The circulating nurse was observed to pick up a bloody glove off the floor and was observed not changing his gloves and did not use hand sanitizer.
The circulating nurse was observed going through the non-biohazard waste receptacle, went through the refuse looking for directions for equipment. He failed to perform hand hygiene. At this time he handed the assistant nurse the instructions over the sterile field for the OR instruments.
The circulating nurse was observed not using the foot pedals of the non-biohazard waste receptacles and was opening the receptacles with his gloved hands, and failed to perform hand hygiene.
The surgeon, physician assistant and circulating nurse failed to practice appropriate hand hygiene at the end of the case.
The surgeon failed to wear protective eyewear during the surgery.
Oral airways were found left open and not covered in anesthesia carts in OR #6 and #7 and in the corridor of the operating room.
20205
Tag No.: A0952
Based on document review, the hospital failed to ensure that the physician conducted an updated history and physical prior to surgery or a procedure requiring anesthesia services.. This was noted for one of 14 medical records reviewed (medical record #38). This was evidenced by:
Review of medical record # 38 on 11/7/13 at 8:30 am identified that the patient underwent surgery on 4/9/13. The patient's history and physical was documented in the medical record as being performed by the physician on 4/4/13. The medical record did not contain documentation of an examination for changes in the patient's condition prior to the surgery.
See A 461.
Tag No.: A1005
Based on record review and interview, the hospital failed to ensure that post anesthesia evalutions were completed within 48 hours after surgery or prior to the patient being discharged. This was noted in 8 of 14 medical records. (Medical records #37, #34, #33, #7, #39, #31, #41, #40).
Findings:
#7: The patient underwent surgery under general anesthesia on 3/11/13. The patient was admitted to the hospital after surgery and was discharged 3/13/13. A review of the medical record conducted on 11/6/13 at 3:00 pm revealed no post anesthesia evaluation was conducted by the anesthesia provider.

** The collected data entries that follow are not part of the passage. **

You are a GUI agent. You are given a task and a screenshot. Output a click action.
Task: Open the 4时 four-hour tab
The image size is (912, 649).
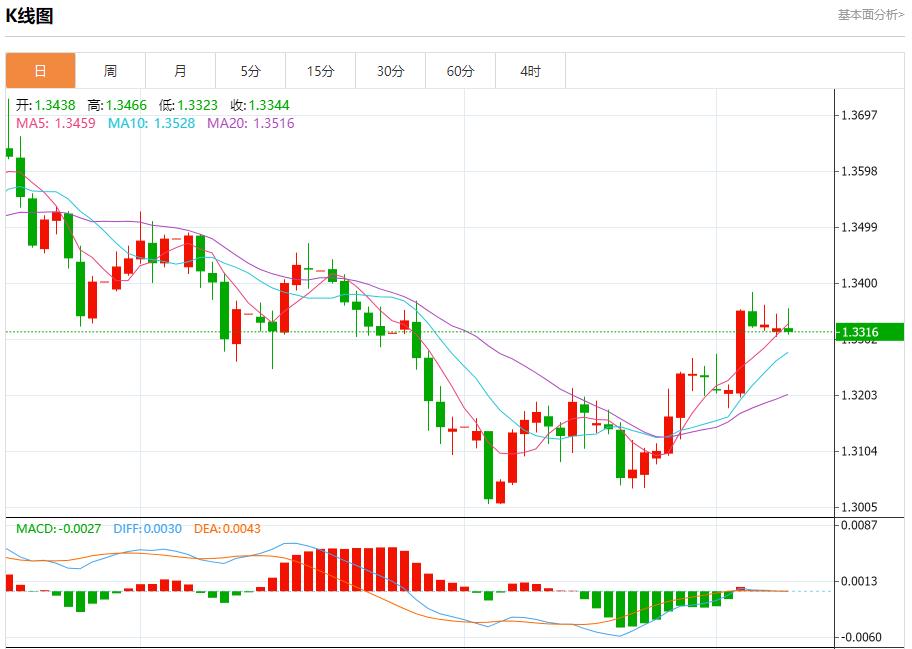(x=530, y=71)
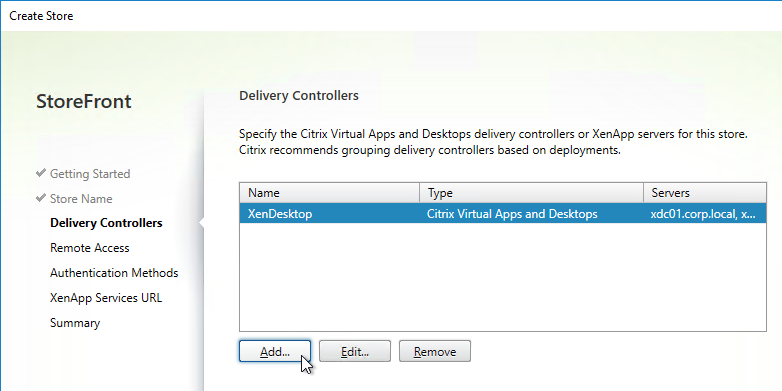Add a new delivery controller

pos(275,351)
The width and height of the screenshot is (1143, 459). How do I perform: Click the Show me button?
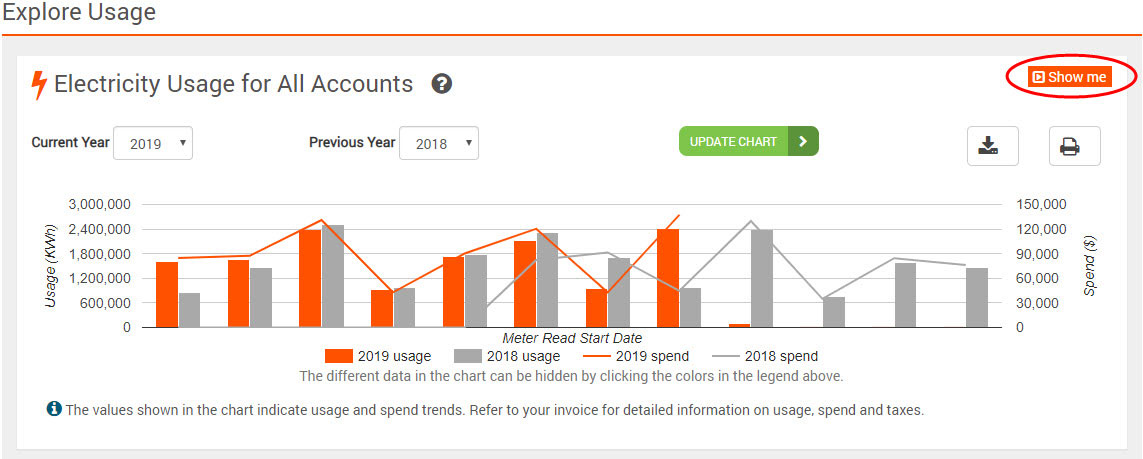tap(1070, 77)
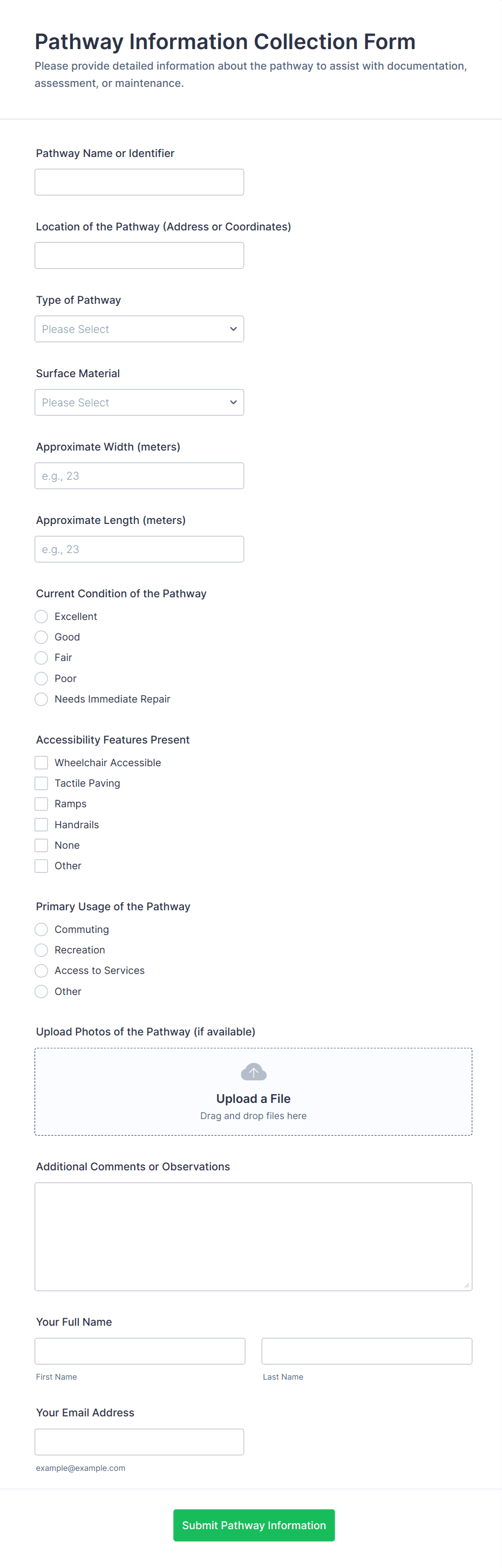Click the Additional Comments text area
The width and height of the screenshot is (502, 1568).
pos(254,1236)
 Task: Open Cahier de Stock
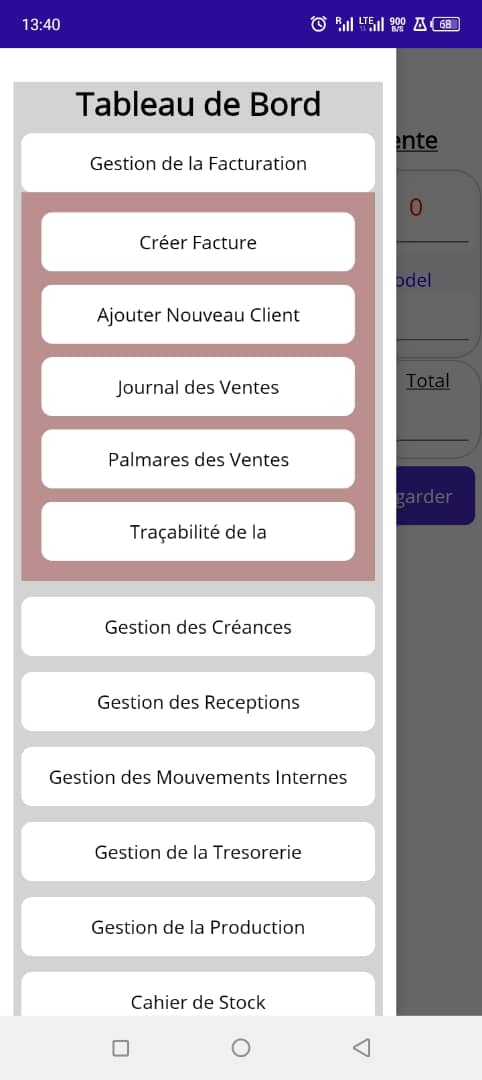(x=198, y=995)
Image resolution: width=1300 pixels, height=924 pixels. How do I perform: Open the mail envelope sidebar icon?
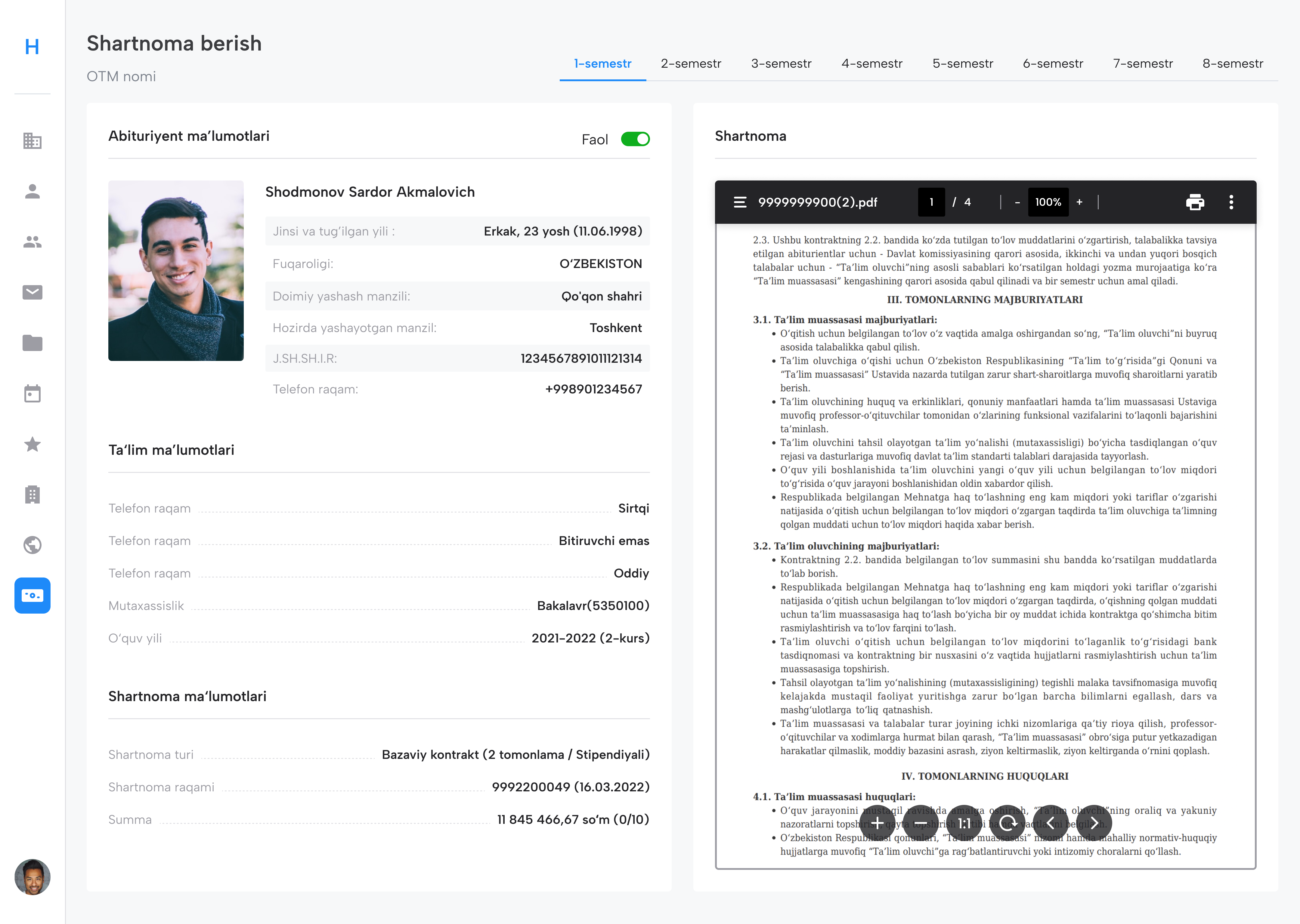(x=32, y=292)
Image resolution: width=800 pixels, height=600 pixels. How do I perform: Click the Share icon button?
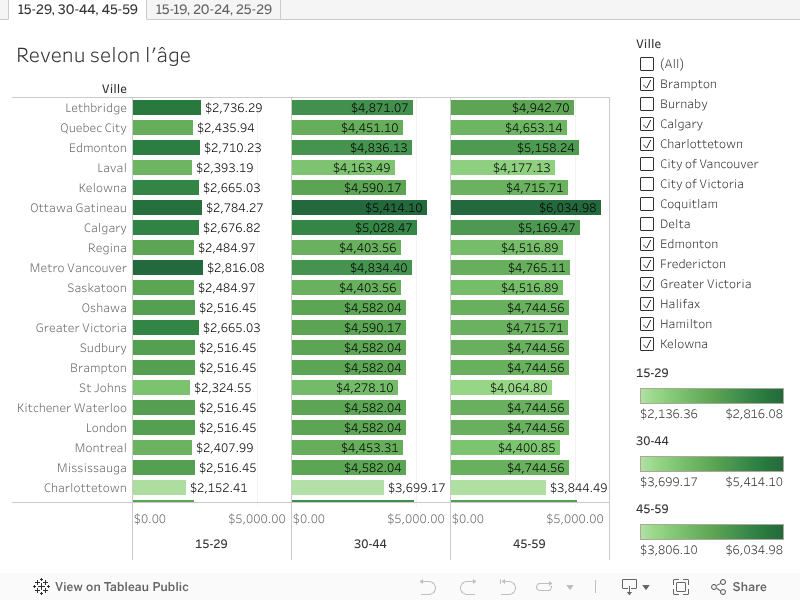[739, 587]
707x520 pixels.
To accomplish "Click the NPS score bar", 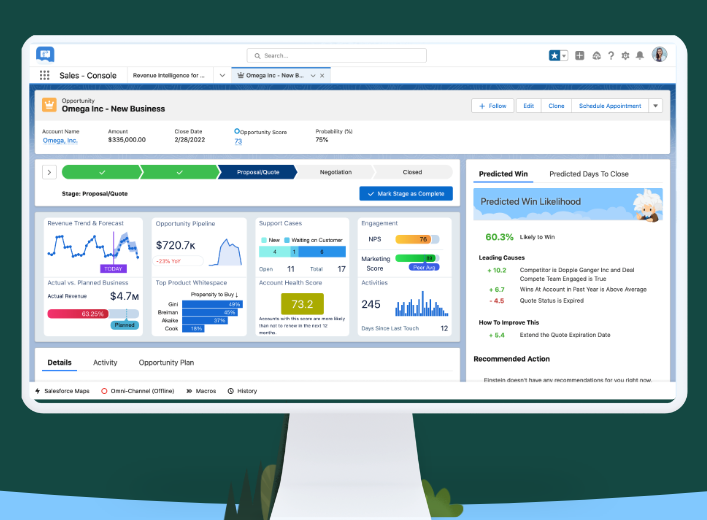I will coord(413,240).
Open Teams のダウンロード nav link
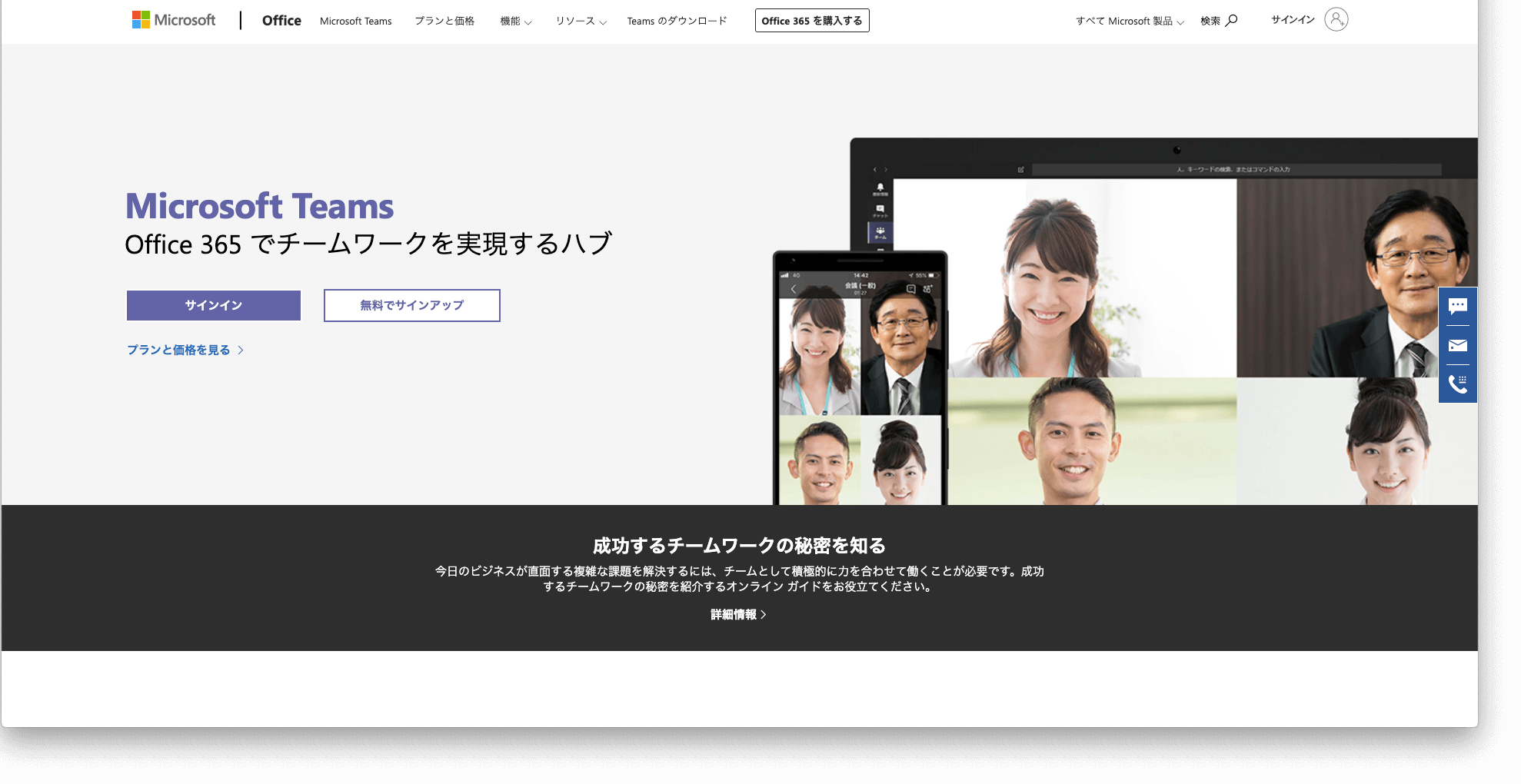 point(677,22)
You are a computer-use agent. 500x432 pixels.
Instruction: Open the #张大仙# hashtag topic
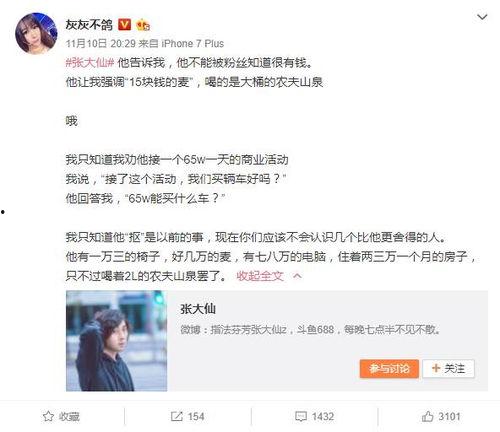point(90,63)
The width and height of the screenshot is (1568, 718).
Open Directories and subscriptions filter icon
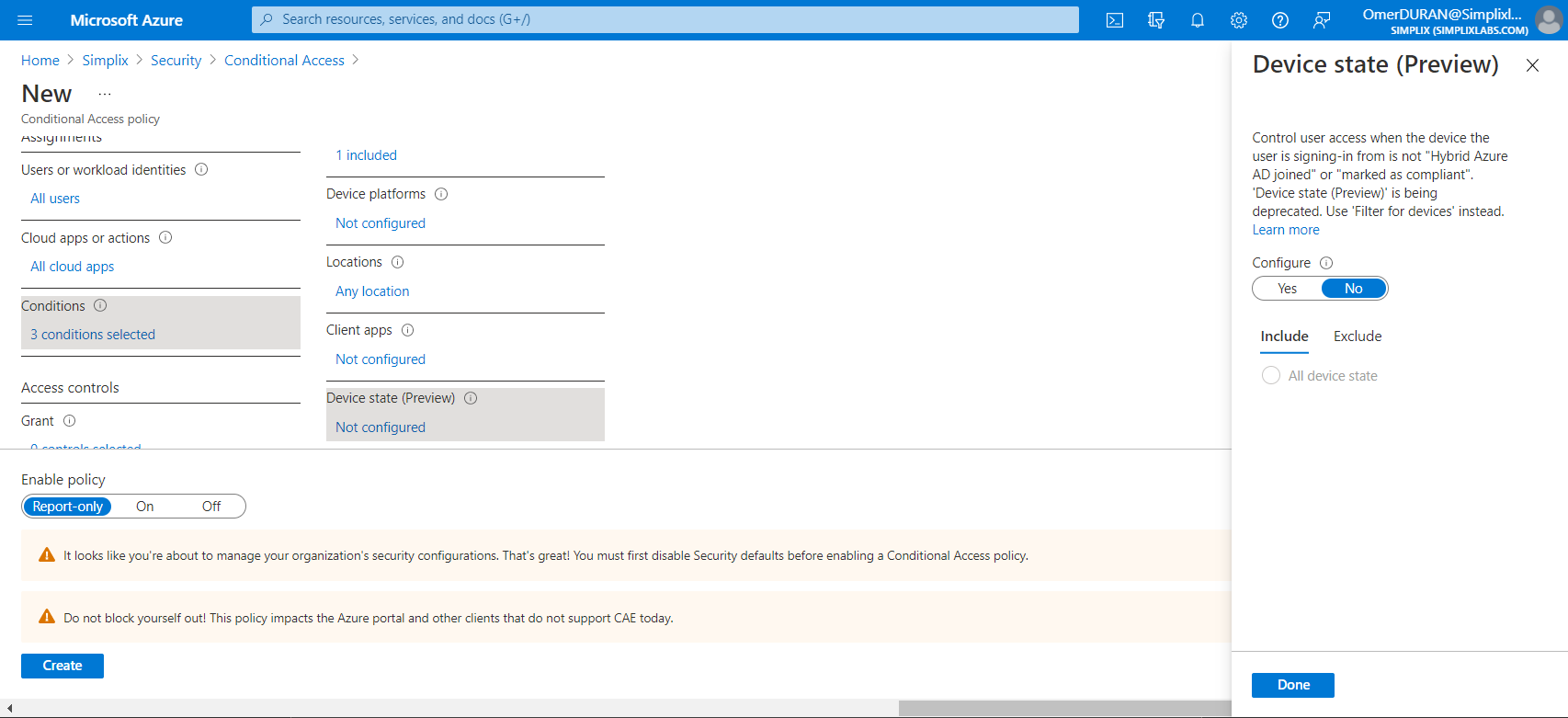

#37: The patient underwent surgery under general anesthesia as an outpatient on 4/3/13. The patient was discharged 4/3/13. A review of the medical record conducted on 11/6/13 at approximately 4:00 pm revealed no post anesthesia evaluation was conducted by the anesthesia provider.
#34: The patient underwent surgery under general anesthesia as an outpatient on 3/14/13. The patient was discharged 3/14/13. A review of the medical record conducted on 11/6/13 at approximately 4:00 pm revealed no post anesthesia evaluation was conducted by the anesthesia provider.
#33: The patient underwent surgey on 1/3/13. Post anesthesia evaluation was not documented.
#39: The patient underwent surgey on 9/13/13. Post anesthesia evaluation was not documented.
#31: The patient underwent surgey on 2/4/13. Post anesthesia evaluation was not documented.
#41: The patient underwent surgey on 11/5/13. Post anesthesia evaluation was not documented.
#40: The patient underwent surgey on 10/21/13. Post anesthesia evaluation was not documented.
The hospital's anesthesia Policy Manual contains a policy (effective date 2012) requiring the performance of preoperative and postoperative anesthesia evaluations.
The finding was confirmed with the Director of Patient Safety and Quality Improvement on 11/7/2013 at approximately 10 AM.